Element wise multiplication

template <int n_row, int n_col><br>void element_multiply(Matrix<n_row, n_col> * mat1, Matrix<n_row, n_col> * mat2) {
  for(int i = 0; i < n_row; i++) {
    for(int j = 0; j < n_col; j++) {
      (*mat1)(i,j) = (*mat1)(i,j) * (*mat2)(i,j);
    }
  } 
}

transpose(W) * x_t

In my case, x_t is (3,1) and W is (3, 50).

void populate_matrix_col(Matrix<3, 1> * mat, const float pgm_matrix[][50], int col) {
  for (int i = 0; i < 3; i++) {
    (*mat)(i, 0) = pgm_read_float(&pgm_matrix[i][col]);
  }
}
Matrix<50, 1> w_x(Matrix<3,1> operand, const float pgm_matrix[][50]) {
  Matrix<50, 1> ret;
  Matrix<3, 1> rowWeight;
  for (int i = 0; i < 50; i++) {   
    populate_matrix_col(&rowWeight, pgm_matrix, i);
    Matrix<1, 1> sum = (~operand * rowWeight);
    ret(i, 0) = sum(0, 0);
  }
  return ret;
}

transpose(U) * h_(t-1)

### Task 1:
Reproduce the matrix code between "template <int n_row, int" and "is (3, 50).", inclusive, switching "mat1" to "lhs" wherever it appears.

### Provided entries:
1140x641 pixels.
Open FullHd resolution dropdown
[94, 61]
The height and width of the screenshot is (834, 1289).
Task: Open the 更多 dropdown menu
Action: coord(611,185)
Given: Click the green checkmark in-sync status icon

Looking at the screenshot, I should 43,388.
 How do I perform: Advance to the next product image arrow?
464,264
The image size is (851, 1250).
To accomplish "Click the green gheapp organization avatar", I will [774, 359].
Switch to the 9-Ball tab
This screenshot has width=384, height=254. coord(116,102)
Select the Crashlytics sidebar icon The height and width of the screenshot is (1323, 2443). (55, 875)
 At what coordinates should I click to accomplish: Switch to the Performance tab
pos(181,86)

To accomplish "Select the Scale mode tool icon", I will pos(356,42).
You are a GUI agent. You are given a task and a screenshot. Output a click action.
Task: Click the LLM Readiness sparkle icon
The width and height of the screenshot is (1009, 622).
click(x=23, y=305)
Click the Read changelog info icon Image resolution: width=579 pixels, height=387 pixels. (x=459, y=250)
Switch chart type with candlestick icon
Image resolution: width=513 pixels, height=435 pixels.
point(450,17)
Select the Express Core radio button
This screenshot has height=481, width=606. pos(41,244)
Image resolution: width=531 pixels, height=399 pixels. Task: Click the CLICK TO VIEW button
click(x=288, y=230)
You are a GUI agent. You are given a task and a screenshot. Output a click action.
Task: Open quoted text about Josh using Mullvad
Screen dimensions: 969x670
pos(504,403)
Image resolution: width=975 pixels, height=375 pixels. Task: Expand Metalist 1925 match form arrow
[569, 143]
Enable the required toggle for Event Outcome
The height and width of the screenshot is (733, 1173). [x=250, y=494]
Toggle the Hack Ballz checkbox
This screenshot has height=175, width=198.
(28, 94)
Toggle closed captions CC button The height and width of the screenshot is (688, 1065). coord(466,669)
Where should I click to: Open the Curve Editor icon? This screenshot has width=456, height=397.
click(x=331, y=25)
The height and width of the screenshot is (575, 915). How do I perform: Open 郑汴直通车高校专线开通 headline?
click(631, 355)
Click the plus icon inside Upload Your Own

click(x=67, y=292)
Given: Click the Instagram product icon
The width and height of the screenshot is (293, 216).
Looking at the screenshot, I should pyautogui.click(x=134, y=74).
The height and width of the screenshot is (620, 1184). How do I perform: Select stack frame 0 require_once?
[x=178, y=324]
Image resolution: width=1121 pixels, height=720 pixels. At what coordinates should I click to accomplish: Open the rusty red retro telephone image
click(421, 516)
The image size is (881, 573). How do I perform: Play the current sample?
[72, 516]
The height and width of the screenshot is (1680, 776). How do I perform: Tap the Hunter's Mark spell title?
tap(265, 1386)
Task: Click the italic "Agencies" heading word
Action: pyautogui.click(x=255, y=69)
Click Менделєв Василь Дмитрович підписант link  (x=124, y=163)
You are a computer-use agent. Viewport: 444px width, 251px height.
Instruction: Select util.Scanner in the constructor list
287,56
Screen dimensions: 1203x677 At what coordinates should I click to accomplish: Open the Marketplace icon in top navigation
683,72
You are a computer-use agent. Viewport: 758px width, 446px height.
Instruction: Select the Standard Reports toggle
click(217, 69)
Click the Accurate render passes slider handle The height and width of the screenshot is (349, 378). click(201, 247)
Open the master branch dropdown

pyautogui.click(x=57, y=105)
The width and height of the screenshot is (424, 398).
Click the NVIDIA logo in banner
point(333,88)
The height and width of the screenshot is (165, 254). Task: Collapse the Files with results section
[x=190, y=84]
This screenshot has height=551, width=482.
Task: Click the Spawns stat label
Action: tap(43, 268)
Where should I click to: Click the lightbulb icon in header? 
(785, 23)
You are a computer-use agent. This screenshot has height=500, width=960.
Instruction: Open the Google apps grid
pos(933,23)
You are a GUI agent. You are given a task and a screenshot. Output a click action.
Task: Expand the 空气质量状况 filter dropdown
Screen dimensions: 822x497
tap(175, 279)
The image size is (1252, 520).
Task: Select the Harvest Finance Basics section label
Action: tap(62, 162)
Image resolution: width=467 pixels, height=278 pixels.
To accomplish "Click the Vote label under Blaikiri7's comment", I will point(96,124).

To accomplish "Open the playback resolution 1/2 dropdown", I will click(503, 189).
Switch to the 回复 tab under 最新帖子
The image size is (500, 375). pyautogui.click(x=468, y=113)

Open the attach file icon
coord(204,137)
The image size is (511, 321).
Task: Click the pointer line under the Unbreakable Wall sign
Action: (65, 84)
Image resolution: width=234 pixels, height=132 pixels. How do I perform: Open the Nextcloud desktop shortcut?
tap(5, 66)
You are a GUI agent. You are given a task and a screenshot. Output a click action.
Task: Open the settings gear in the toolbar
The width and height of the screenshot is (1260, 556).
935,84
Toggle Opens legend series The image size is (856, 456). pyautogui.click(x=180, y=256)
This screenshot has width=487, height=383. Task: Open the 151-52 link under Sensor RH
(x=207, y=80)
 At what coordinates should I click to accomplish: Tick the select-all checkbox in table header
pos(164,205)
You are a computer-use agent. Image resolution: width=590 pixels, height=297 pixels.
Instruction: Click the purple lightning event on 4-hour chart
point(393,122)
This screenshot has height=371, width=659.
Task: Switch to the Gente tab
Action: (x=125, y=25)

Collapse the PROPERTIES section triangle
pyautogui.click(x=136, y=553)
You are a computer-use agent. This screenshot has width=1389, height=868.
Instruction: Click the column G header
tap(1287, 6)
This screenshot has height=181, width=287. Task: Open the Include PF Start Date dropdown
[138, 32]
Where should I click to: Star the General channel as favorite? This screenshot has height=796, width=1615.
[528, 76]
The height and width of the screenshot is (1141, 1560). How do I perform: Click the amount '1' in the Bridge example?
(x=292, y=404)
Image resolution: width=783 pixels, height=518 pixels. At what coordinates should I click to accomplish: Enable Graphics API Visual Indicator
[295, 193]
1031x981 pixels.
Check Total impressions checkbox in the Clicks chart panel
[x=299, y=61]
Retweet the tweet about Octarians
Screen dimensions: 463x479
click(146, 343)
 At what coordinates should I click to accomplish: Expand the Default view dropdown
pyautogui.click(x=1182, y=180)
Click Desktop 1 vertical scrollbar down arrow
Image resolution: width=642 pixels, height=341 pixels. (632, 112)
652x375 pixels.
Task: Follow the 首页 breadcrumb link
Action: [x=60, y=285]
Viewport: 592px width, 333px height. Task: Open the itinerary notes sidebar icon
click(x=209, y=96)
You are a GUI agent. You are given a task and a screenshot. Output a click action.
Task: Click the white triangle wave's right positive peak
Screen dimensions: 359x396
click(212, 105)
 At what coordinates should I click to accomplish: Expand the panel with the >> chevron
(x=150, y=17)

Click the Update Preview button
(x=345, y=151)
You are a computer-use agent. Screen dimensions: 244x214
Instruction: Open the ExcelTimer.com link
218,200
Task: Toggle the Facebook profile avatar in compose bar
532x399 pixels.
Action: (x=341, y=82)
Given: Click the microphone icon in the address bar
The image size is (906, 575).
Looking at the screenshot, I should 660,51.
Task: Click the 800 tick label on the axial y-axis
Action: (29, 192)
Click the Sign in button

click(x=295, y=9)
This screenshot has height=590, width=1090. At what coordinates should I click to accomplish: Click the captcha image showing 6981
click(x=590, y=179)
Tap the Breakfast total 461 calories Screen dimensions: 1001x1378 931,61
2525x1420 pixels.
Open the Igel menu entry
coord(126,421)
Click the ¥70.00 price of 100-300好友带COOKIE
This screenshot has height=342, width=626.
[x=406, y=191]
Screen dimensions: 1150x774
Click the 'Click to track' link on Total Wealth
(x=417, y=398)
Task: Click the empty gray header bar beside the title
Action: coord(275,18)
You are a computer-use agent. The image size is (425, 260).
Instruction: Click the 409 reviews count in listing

### Task 2:
From the records, copy only the lines between the ones holding "1031x981 pixels." and "Action: [x=60, y=285]", inclusive, without changing anything.

### Correct output 1:
template <int n_row, int n_col><br>void element_multiply(Matrix<n_row, n_col> * lhs, Matrix<n_row, n_col> * mat2) {
  for(int i = 0; i < n_row; i++) {
    for(int j = 0; j < n_col; j++) {
      (*lhs)(i,j) = (*lhs)(i,j) * (*mat2)(i,j);
    }
  } 
}

transpose(W) * x_t

In my case, x_t is (3,1) and W is (3, 50).

### Correct output 2:
1031x981 pixels.
Check Total impressions checkbox in the Clicks chart panel
[x=299, y=61]
Retweet the tweet about Octarians
Screen dimensions: 463x479
click(146, 343)
 At what coordinates should I click to accomplish: Expand the Default view dropdown
pyautogui.click(x=1182, y=180)
Click Desktop 1 vertical scrollbar down arrow
Image resolution: width=642 pixels, height=341 pixels. (632, 112)
652x375 pixels.
Task: Follow the 首页 breadcrumb link
Action: [x=60, y=285]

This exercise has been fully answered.